◆ RECORDS FOR THIS TASK ◆
•••

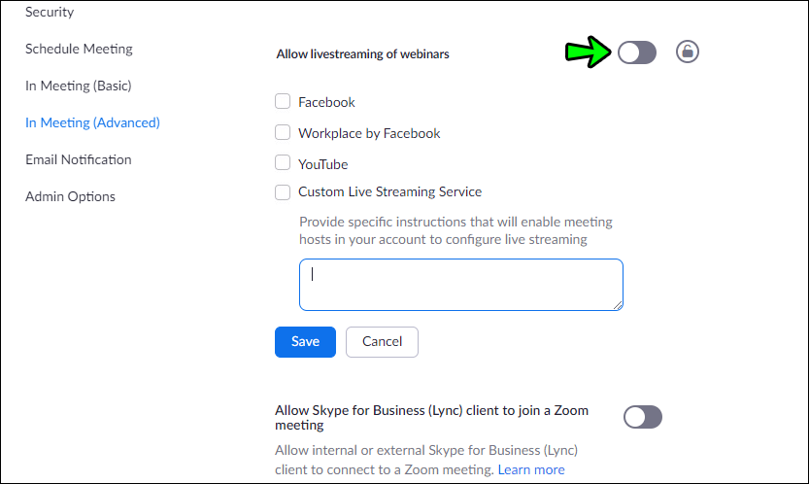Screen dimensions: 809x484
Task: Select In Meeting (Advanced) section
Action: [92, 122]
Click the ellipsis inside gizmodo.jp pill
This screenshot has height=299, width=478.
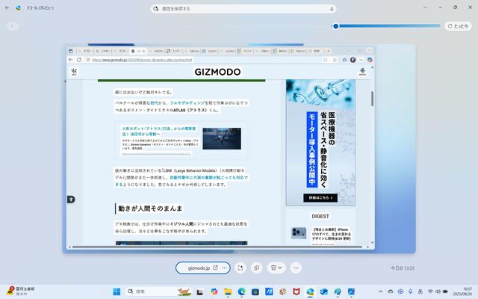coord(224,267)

•••

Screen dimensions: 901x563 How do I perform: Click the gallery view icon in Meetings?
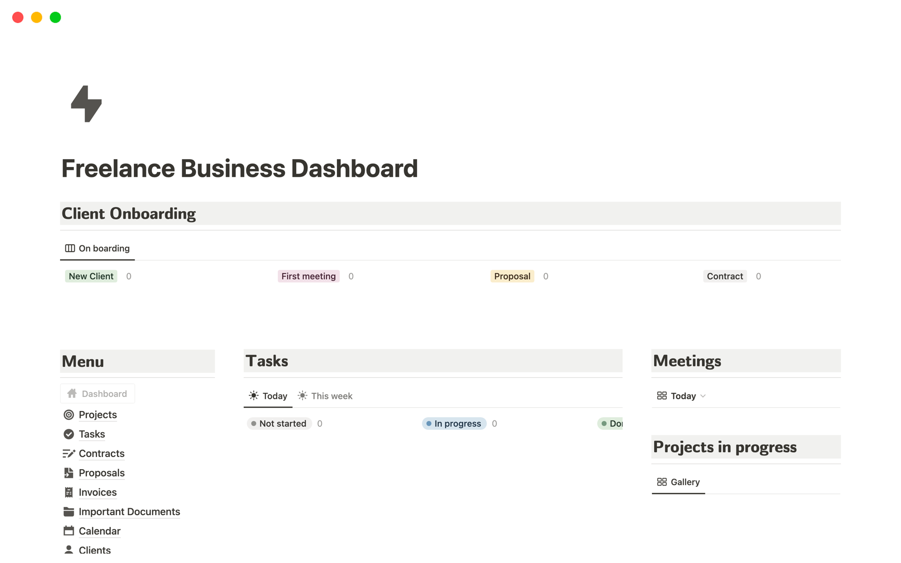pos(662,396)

•••

◆ GIVEN INSTRUCTION ◆
Which lines of the items above contain the string "Click"? Copy each of those lines, treating uppercase and lowercase as different.

◆ WRITTEN SOLUTION ◆
Click the ellipsis inside gizmodo.jp pill
Screen dimensions: 901x563 How do I perform: Click the gallery view icon in Meetings?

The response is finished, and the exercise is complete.